In 1992 electricity began to be viewed less as an essential service and more as a commodity when deregulation was enacted with the passage of the Energy Policy Act. Previously, public and investor owned utilities controlled power generation, transmission and distribution within a set region. The Energy Policy Act, however, allowed for the trading of electricity over wide geographic areas, known as long distance “wheeling”, to the highest bidder. The promise of deregulation was that competition in a free market would keep electric rates low.

After four years of litigation, in 2000, FERC Order 888 went into effect mandating the wheeling of electric power over long distances. The ‘single machine’ grid, however, was never designed to manage this type of ‘trading’. Electricity trading jumped immediately upon enactment of Order 888 and so did dangerous levels of transmission line congestion. Transmission loading relief procedures (TLRs) increased by 6 times within a month and the promised lower rates have in fact risen significantly since 2000 in deregulated states.

Another consequence of deregulation was that no incentive remained to build new power generation plants. In fact, investor owned utilities profited from electricity shortages and as we learned from the Enron catastrophe actually induced artificial shortages to drive up wholesale prices. A December 2001, Wall Street Journal article noted, “The profits on the trades… of cubic feet of gas it didn’t extract or burn, of kilowatt-hours it didn’t generate, and of fiber-optic lines it didn’t light… sent Enron’s revenues soaring.”

Today, there is concern about legitimate electricity shortages across the US. Along the West Coast, Bonneville Power Authority is warning that it may not be able to meet load demands as early as 2011. In Southern California, San Diego Gas & Electric is proposing a 150 mile, $1.4B fossil fuel corridor through sensitive state parks and forest land. The line, which connects coal powered plants in Mexico, is to avert projected rolling blackouts by 2013.

Transmission lines take years to complete and cost $1M per mile. In cities like Chicago and New York the cost can be $10M per mile. Wheeling losses, the inefficiency of electrical transmission is almost 10% globally equaling the combined energy demands of Germany, France and the UK. These costs, the time required and wheeling losses are some of the reasons New York City is installing more distributed CHP generation.

Combined heat and power (CHP) generators capture the heat normally lost in the production of electricity and use it to heat buildings, districts or neighborhoods where the generators are installed. The Christian Science Monitor recently wrote, “A typical electric plant uses only one-third of its fuel’s energy to push turbines. The other two-thirds are lost as waste heat. Boilers, on the other hand, can achieve up to 85 percent efficiency. By combining both processes, CHP can capture between 70 and 80 percent of the energy in the fuel. Theoretically, cogeneration delivers the same energy as separate generation, but with half the fuel and emissions.

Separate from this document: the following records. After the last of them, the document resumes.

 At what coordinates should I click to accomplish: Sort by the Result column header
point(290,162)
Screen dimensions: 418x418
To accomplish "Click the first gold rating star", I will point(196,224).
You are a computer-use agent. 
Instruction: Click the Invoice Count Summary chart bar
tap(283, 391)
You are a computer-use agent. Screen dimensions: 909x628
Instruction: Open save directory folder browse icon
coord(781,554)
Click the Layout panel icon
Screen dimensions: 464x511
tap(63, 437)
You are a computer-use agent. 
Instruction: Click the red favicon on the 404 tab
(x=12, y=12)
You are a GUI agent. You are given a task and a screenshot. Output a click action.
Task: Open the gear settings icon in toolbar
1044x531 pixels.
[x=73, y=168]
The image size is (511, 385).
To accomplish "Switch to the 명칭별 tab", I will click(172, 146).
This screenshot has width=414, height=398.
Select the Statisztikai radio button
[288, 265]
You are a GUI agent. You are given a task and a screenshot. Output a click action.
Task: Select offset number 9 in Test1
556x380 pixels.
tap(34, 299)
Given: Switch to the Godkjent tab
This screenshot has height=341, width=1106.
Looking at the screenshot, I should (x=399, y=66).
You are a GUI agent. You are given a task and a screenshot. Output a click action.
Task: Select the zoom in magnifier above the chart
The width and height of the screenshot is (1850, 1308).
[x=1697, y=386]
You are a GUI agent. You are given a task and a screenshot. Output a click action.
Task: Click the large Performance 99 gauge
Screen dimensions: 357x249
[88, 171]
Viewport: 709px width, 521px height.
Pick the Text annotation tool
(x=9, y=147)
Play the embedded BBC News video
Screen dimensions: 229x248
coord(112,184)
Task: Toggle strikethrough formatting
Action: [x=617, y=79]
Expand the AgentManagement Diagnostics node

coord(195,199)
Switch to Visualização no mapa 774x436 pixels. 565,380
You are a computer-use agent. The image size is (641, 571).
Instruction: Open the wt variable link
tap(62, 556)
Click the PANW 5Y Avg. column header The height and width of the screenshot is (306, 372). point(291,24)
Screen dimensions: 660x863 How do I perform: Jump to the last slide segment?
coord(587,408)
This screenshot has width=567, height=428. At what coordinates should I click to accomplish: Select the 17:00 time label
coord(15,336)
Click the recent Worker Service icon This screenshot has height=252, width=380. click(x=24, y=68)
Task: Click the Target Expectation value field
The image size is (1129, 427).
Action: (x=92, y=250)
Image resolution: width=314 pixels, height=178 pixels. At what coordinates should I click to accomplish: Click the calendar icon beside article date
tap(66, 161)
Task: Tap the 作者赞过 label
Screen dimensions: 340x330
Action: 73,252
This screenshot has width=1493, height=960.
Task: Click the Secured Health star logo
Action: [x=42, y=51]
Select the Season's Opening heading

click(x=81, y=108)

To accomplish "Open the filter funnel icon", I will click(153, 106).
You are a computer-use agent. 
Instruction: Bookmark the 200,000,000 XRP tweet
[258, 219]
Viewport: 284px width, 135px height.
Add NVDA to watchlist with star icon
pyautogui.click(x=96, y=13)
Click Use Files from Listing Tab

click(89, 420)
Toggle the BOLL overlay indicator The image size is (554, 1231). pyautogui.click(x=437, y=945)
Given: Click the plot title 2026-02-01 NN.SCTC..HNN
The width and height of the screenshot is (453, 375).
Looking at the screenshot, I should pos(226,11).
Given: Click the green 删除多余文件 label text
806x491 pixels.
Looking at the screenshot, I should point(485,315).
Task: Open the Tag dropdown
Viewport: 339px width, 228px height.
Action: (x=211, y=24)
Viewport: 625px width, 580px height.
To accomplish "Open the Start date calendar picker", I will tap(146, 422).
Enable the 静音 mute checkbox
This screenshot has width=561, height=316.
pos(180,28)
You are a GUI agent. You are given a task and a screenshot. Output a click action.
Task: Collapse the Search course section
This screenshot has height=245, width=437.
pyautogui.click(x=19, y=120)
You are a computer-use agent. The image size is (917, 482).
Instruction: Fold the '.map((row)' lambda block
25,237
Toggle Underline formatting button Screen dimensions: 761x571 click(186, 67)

Because of close proximity to the end-user, relatively little electricity is lost in transmission.”

Crippled transmission towersReliability of electric service is another primary benefit of distributed generation. During the 1998 ice storm in Canada hundreds of transmission towers buckled leaving over 4 million people in Canada and parts of the US without power. Multiple deaths were reported, many from hypothermia. Power was restored fairly quickly to urban areas however almost 700,000 rural residents were without power in the middle of winter for over three weeks.

CHP generators require fossil fuels but renewable distributed power generators like small wind and solar are viable and once installed not dependent upon the vagaries of foreign policy, market demands, regulatory actions or the expense of maintaining a decaying grid to allow for long distance commodities trading.

Ironically, decentralizing may be forced by the consequences of energy deregulation and the free market theory so dependent upon centralization. An article discussing barriers to centralized wind energy in Energy Biz Magazine states, “Federal Energy Regulatory Commission Chair Joseph Kelliher said it would require strong regional power grids. Today, there are more than 500 transmission owners, ‘500 sets of hands pulling the levers for those 500 machines,’ he said, in a personal interview. Coordinating an array of relatively small generators spread over a vast expanse for the benefit of far off urban centers will require complex coordination, something made difficult by today’s Balkanized grid. Furthermore, while annual investment in transmission has doubled since 2002, Kelliher said, it is ‘still not adequate’.”

Rural America including the Southern Oregon coast is uniquely suited to deployment of wide scale distributed energy to relieve already congested transmission lines. The capital costs of installing distributed generators at the local, neighborhood and district level are significantly less than the standard centralized model. The value of energy independence for rural communities is priceless.